▶ [What to work on]:
When you reach the line containing "ขอนแก่น (144, 2240)" in the entries below, begin reproducing lines exactly, and stop once the line containing "แนะนำสินค้าและบริการ (47, 2010)" is done.

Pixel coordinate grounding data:
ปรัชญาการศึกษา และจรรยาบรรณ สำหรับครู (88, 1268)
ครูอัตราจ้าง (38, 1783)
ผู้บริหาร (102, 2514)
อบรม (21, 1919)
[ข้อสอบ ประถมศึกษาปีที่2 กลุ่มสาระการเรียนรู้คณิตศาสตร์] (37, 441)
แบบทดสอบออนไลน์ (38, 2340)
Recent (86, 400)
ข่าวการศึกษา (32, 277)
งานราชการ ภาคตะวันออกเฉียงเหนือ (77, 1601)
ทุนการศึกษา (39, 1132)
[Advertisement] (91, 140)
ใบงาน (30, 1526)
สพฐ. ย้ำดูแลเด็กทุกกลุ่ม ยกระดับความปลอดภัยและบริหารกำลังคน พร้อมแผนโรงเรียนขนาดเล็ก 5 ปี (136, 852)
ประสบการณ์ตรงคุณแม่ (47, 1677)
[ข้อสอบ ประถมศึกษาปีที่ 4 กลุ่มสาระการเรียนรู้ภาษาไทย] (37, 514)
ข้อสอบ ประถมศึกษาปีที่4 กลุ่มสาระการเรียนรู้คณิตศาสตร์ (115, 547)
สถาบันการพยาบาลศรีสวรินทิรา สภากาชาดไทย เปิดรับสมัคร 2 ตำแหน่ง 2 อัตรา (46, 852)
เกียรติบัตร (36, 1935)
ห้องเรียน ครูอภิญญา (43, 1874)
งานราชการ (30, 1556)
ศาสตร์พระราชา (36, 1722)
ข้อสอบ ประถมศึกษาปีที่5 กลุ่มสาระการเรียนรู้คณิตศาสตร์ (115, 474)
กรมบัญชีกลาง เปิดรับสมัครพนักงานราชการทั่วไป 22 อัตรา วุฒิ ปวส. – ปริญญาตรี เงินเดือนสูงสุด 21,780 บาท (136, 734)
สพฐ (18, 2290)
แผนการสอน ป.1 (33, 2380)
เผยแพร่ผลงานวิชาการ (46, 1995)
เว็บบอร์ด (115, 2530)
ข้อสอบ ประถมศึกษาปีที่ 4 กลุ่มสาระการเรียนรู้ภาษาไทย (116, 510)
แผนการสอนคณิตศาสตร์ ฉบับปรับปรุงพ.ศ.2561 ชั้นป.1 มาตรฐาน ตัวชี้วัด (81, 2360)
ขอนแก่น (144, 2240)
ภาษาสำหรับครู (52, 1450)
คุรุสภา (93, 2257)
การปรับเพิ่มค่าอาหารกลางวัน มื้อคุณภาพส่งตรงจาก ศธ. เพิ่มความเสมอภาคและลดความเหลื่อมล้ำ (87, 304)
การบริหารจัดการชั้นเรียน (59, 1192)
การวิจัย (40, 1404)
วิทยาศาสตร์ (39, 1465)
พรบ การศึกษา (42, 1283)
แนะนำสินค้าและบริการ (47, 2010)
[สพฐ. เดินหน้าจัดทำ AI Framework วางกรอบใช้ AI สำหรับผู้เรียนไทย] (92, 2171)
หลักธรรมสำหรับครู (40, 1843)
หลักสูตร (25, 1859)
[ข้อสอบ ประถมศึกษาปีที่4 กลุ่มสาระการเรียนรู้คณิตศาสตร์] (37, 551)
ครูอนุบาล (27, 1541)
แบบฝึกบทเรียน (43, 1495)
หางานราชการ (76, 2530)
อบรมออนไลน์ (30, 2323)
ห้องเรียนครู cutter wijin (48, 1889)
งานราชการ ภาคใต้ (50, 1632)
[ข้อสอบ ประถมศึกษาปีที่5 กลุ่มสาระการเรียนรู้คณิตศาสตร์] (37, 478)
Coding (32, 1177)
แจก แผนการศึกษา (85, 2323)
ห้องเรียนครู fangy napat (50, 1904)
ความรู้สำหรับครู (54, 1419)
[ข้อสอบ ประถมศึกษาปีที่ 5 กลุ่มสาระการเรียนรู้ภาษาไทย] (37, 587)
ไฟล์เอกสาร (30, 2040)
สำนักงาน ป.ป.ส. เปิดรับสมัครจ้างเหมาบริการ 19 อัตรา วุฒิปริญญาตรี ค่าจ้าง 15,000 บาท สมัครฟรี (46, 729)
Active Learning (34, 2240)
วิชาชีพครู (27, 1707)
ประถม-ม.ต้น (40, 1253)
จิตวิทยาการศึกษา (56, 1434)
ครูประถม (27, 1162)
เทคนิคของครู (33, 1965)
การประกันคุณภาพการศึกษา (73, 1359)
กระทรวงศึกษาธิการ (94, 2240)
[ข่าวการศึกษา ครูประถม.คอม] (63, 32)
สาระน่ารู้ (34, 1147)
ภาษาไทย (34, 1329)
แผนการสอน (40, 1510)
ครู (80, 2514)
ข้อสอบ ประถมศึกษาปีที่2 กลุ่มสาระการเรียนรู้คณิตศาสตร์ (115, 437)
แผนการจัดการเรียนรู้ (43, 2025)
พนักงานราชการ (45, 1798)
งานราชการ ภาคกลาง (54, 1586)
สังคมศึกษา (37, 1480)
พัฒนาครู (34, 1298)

▶ [Answer space]:
ขอนแก่น (144, 2240)
ภาษาสำหรับครู (52, 1450)
คุรุสภา (93, 2257)
การปรับเพิ่มค่าอาหารกลางวัน มื้อคุณภาพส่งตรงจาก ศธ. เพิ่มความเสมอภาคและลดความเหลื่อมล้ำ (87, 304)
การบริหารจัดการชั้นเรียน (59, 1192)
การวิจัย (40, 1404)
วิทยาศาสตร์ (39, 1465)
พรบ การศึกษา (42, 1283)
แนะนำสินค้าและบริการ (47, 2010)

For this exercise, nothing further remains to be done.